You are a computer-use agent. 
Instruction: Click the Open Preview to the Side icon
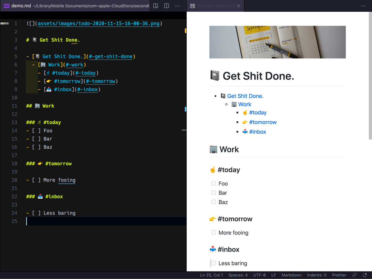(156, 6)
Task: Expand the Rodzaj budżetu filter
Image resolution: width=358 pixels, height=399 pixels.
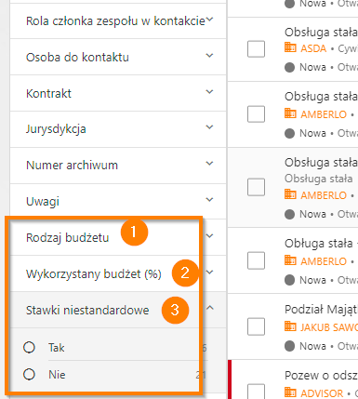Action: coord(209,236)
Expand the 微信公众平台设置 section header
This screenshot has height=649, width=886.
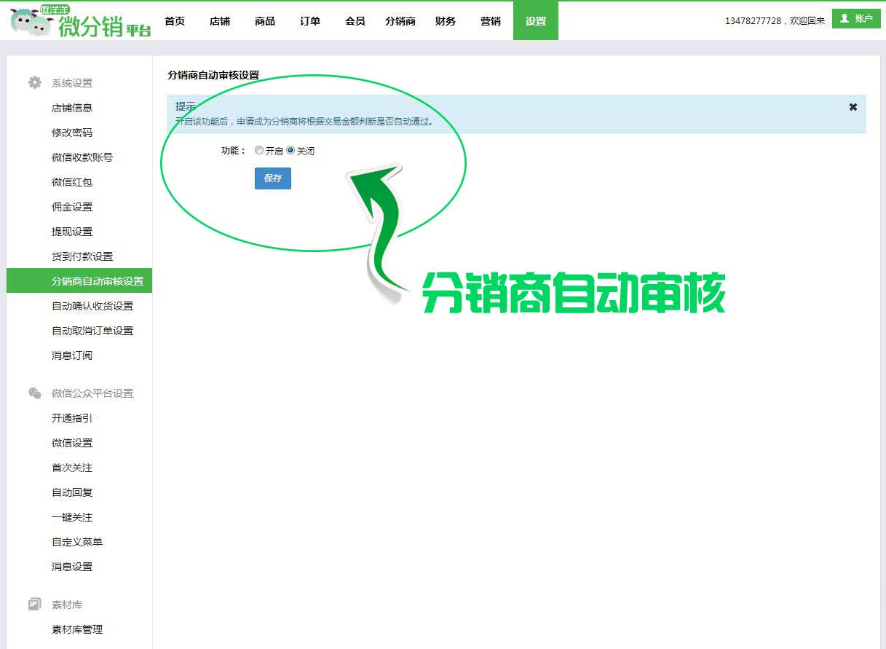(x=92, y=393)
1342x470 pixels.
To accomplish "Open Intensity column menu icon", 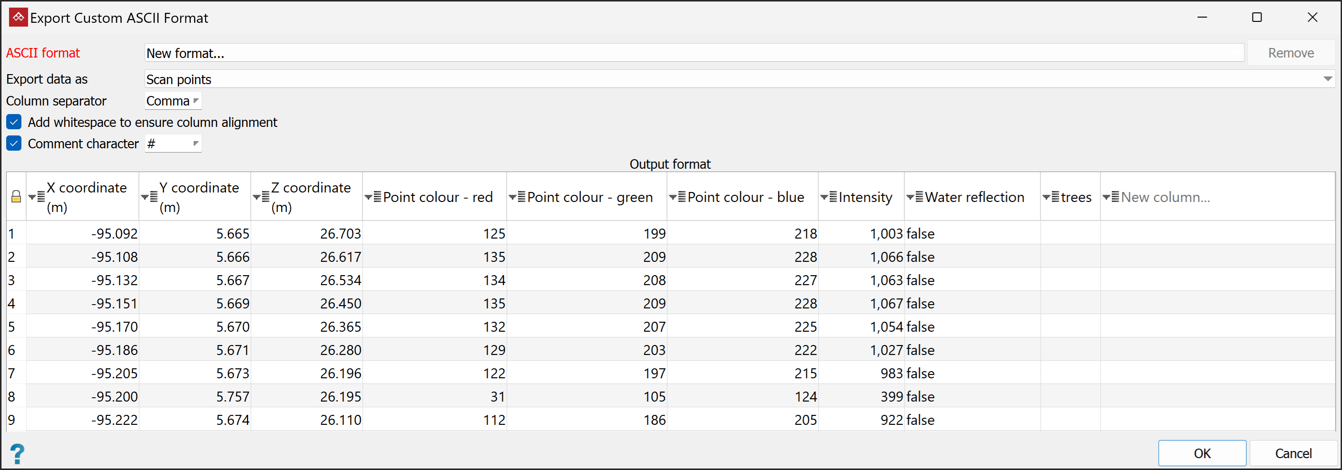I will click(829, 197).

→ **Instructions for the task**: In the data above, find each line where the string "Expand" appears, then copy it.

→ **Written answer**:
Task: Expand the Rodzaj budżetu filter
Expand the 微信公众平台设置 section header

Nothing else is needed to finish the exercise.